PAGE EXTRACT:
━━━━
The Metaphor of Extinction
The irony seeps into the experience. The scene of visitors illuminated by the glow of their own phones within a space that speaks of human obsolescence resonates like a cruel wink. Walter Benjamin had already pointed out the loss of aura in the age of technical reproduction, but The Shape of the Future confronts us with a more extreme variation: it is not just art that has become replicable, but the very notion of existence. In this sense, the cyborgs in the exhibition seem to align with Donna Haraway and her Cyborg Manifesto: a reinterpretation of the relationship between bodies and technology where identity ceases to be an absolute and becomes a survival strategy.
Here there is no nostalgia or resistance; the machines have already taken the reins and do so without drama. Terraforming, prosthetics, generative AI, and quantum speculation are merely outlines of a world where the history of being human is just an irrelevant datum in the code of something more vast. The artificial no longer emulates the natural; it has subsumed it.
━━━━
INFORMATION SUPPLIED:
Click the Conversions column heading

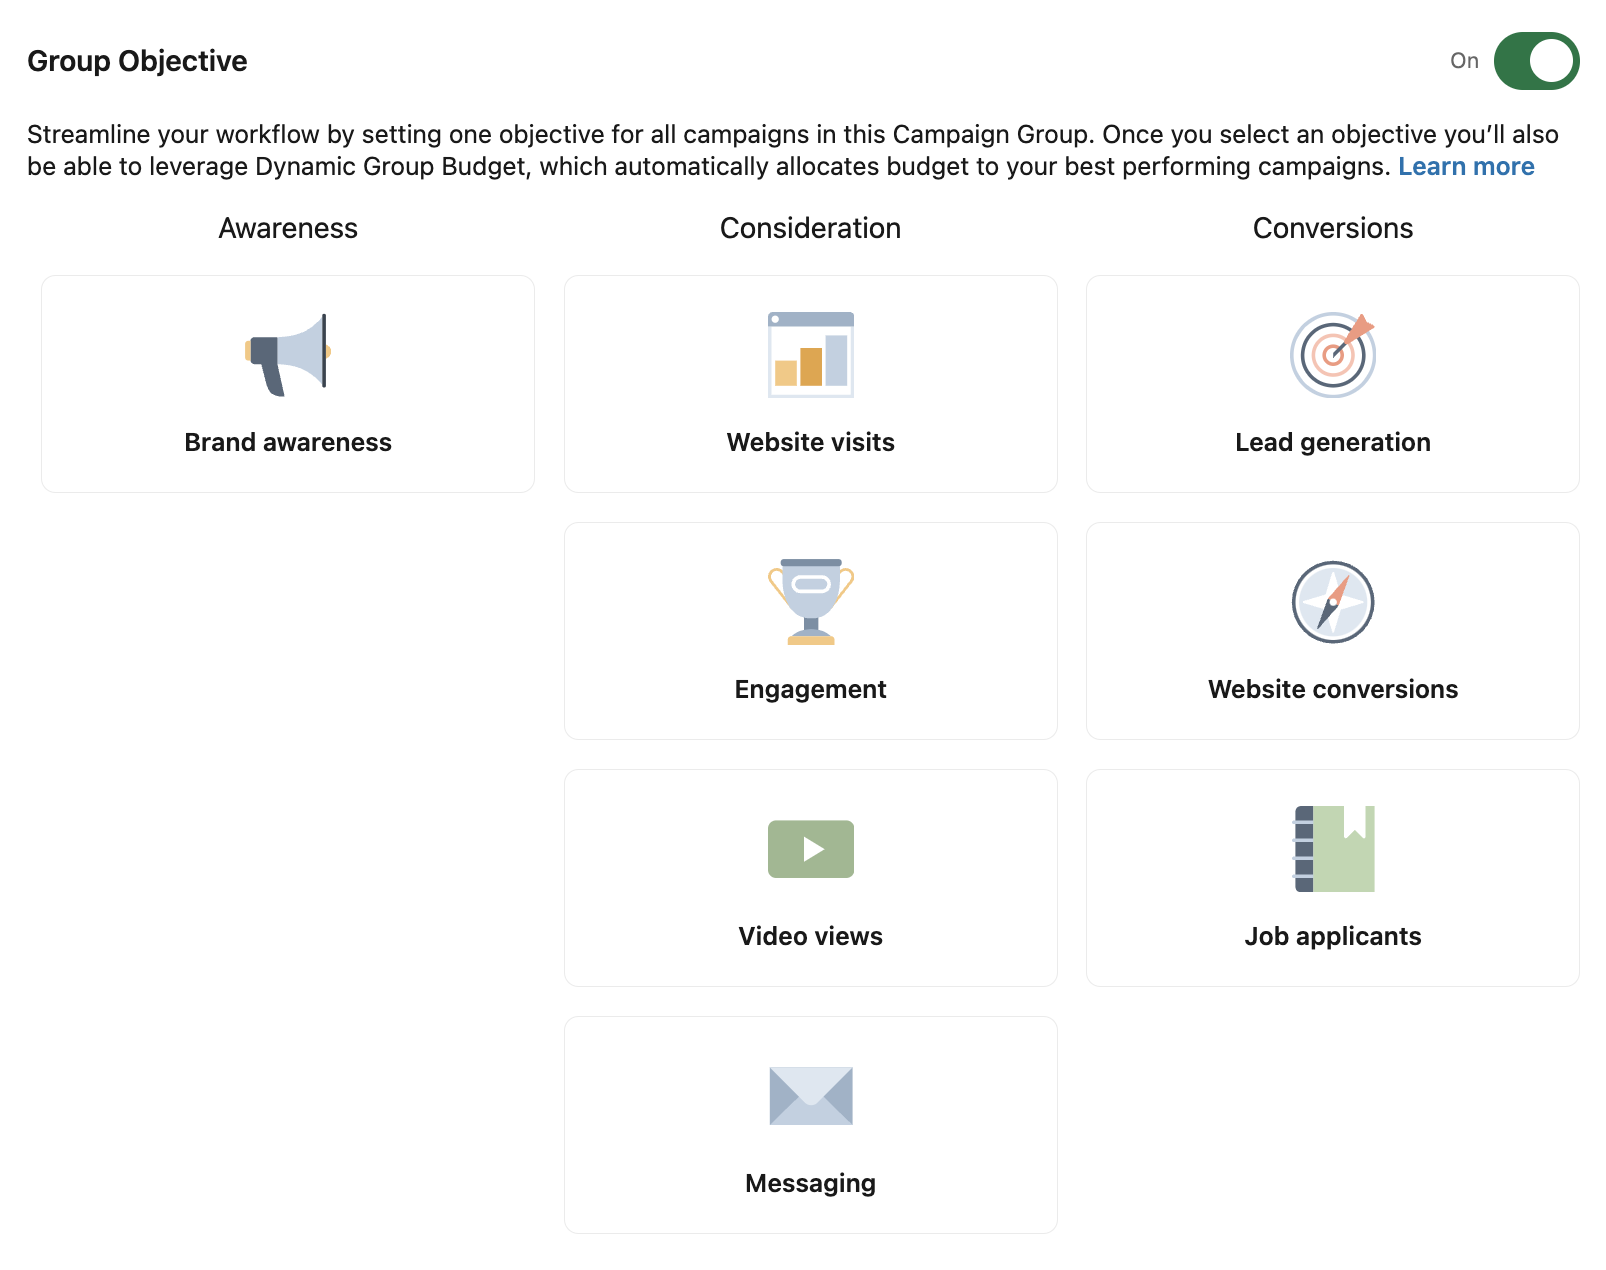click(1332, 228)
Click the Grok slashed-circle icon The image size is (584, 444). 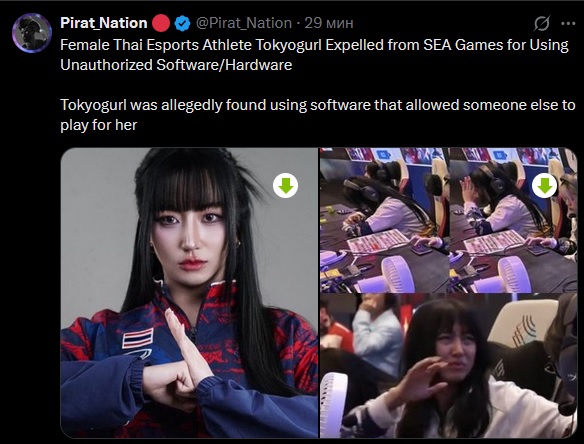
━━━━
TASKS TO COMPLETE:
**a)** In the exhibition essay, rewrite the paragraph that begins "Here there is no nostalgia" as a short bulleted list that keeps its main points.
**b)** According to the exhibition essay, why does the sight of visitors lit by their phones strike the writer as a cruel irony? Answer in one to three sentences.
**c)** Extend the exhibition essay past its last sentence.

ANSWERS:
**a)**
- The exhibition shows no nostalgia or resistance. The machines have already taken control, and without drama.
- Terraforming, prosthetics, generative AI and quantum speculation are only outlines of a larger world.
- In that world, the history of being human is an irrelevant datum in the code of something vaster.
- The artificial no longer imitates the natural. It has absorbed it.

**b)** The visitors are lit by the glow of their own devices while standing in a space that speaks of human obsolescence. Their reliance on technology echoes the exhibition's theme that people are being made obsolete, which the writer calls a cruel wink.

**c)**
The Future as a Loop We Already Know
The choice of a visual language based on meticulous drawings that are then digitally transformed evokes the act of 'translating' one vision to another, as if the human gesture still needed a bridge to the machine. But what if the process were already happening in reverse? What if we are the ones being decoded by the algorithms?
The Shape of the Future is not a revelation, but a loop. We are not seeing a distant possibility, but the iteration of an idea that has already taken shape in our way of perceiving, acting, and inhabiting the present. It is the moment when dystopia ceases to be a warning and becomes a daily datum. What is unsettling is that, upon leaving the exhibition, the feeling of strangeness does not dissolve. We are left wondering whether the fiction was in the room or if we brought it with us from before.